* _Description of the task_:
With the pictures omitted, repeat exactly the lines below starting with the line that has "Task: Click the database icon beside filter A" and going on through the line that has "The height and width of the screenshot is (341, 756).".

** Opening Available records block **

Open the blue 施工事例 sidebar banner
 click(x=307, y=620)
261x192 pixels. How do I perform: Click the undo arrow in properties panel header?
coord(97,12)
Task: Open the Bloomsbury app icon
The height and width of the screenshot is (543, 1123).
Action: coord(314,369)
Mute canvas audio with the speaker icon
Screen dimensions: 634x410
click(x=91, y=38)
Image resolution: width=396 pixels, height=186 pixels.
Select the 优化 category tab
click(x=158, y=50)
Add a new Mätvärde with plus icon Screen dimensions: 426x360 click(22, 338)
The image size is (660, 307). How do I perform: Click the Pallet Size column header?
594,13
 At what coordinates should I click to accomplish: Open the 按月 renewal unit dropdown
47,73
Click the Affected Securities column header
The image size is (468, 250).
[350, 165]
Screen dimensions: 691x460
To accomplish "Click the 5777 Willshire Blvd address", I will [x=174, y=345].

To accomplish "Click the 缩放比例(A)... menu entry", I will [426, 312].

** Closing Available records block **
** Opening Available records block **

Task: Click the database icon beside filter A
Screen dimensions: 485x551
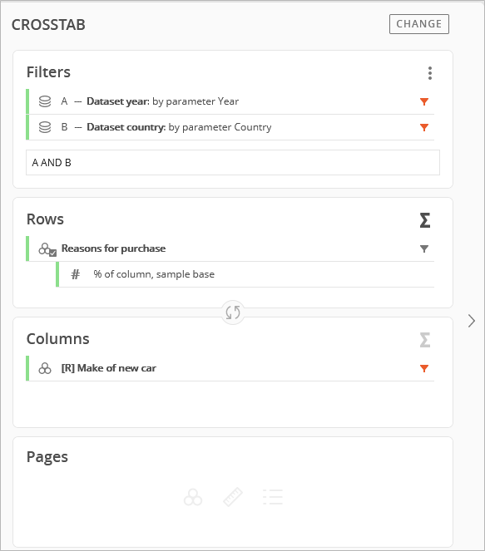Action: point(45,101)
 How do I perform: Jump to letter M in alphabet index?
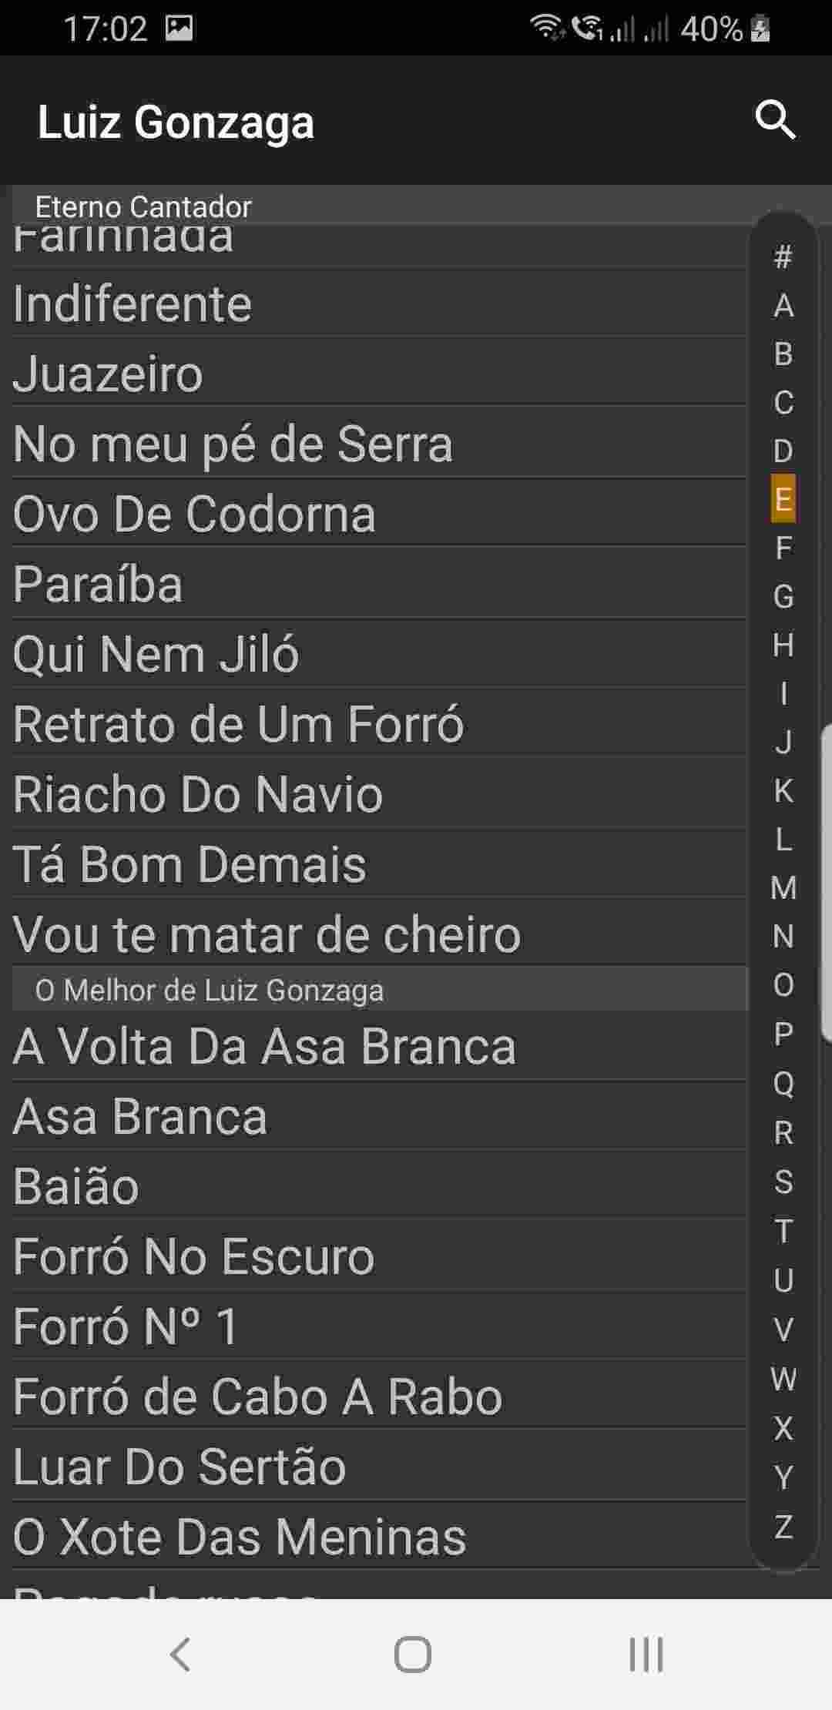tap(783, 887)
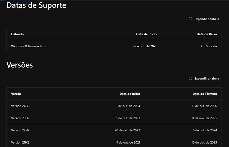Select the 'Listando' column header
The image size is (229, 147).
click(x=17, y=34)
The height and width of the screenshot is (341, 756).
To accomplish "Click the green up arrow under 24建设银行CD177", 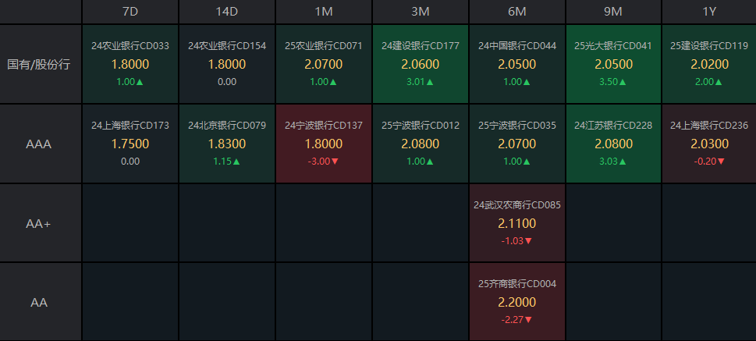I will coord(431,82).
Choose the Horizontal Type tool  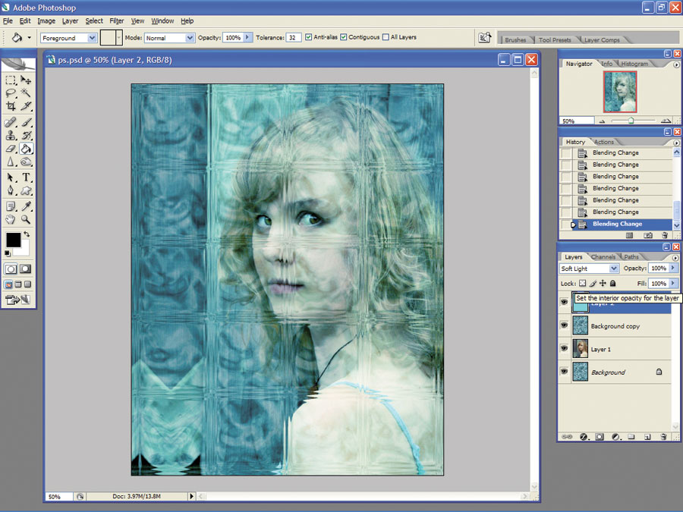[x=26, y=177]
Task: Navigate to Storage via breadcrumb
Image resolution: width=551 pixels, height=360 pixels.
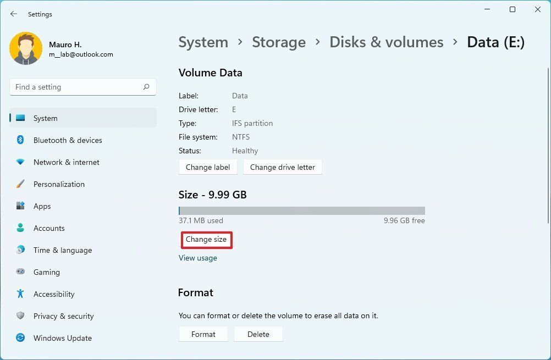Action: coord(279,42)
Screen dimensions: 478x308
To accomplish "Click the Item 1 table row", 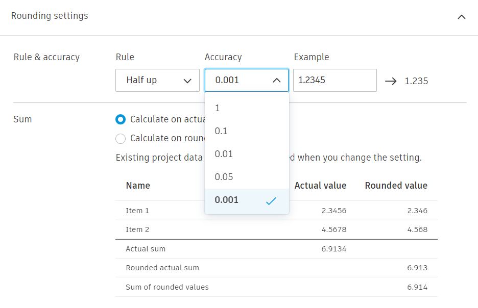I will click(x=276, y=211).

** Closing Available records block **
** Opening Available records block **

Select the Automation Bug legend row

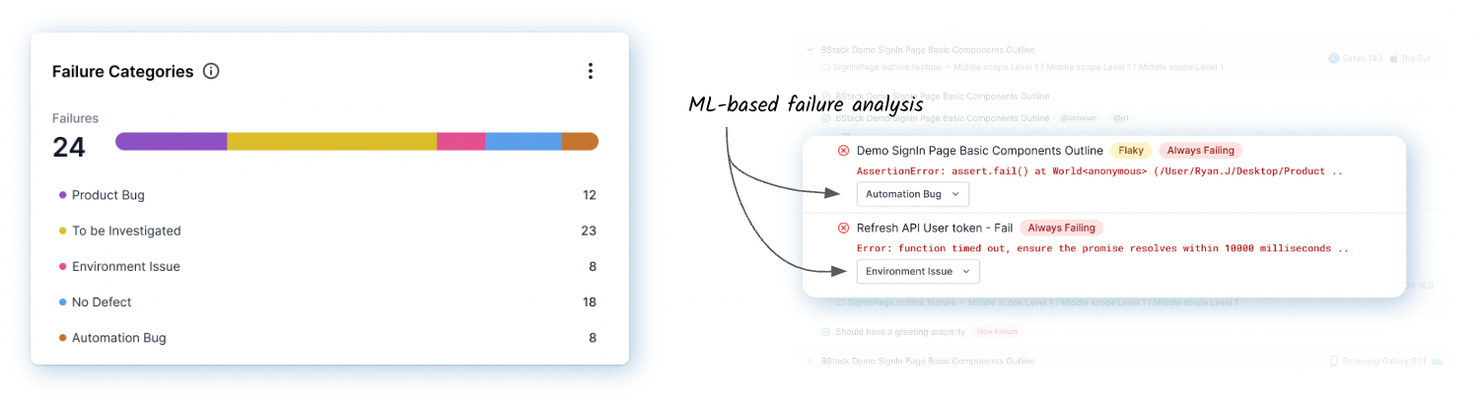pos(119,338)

** Closing Available records block **

* _Answer section_:
Task: Click the database icon beside filter A
Screen dimensions: 485x551
Action: point(45,101)
 How do I perform: Jump to letter M in alphabet index?
tap(783, 887)
Select the 'Listando' column header
The image size is (229, 147).
click(x=17, y=34)
The height and width of the screenshot is (341, 756).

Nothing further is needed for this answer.